▶ **AVAILABLE DATA**
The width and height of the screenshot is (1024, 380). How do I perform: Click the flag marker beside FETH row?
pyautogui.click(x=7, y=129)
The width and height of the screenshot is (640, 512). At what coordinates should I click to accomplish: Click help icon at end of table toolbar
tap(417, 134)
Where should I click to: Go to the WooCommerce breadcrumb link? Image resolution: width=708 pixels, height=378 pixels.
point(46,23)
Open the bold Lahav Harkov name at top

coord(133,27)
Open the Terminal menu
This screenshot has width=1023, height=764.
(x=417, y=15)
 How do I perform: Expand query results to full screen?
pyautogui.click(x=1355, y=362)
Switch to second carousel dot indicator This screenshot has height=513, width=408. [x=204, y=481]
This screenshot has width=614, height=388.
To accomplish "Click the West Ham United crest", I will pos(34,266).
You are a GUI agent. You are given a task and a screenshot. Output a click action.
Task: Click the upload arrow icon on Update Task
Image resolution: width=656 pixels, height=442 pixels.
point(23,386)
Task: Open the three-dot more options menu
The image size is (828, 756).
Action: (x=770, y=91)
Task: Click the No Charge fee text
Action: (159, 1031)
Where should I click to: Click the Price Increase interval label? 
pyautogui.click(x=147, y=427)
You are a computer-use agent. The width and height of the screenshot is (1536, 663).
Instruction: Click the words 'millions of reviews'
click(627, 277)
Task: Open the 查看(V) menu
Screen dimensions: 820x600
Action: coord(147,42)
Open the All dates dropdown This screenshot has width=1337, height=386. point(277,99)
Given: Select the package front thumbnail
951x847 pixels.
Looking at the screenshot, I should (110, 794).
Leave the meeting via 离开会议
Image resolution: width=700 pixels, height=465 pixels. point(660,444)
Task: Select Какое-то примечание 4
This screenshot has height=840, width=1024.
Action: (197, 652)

▶ **PROBLEM REQUIREMENTS**
If a line in the records holds the string "Select", copy it.

▶ **TASK RESULT**
Given: Select the package front thumbnail
Task: Select Какое-то примечание 4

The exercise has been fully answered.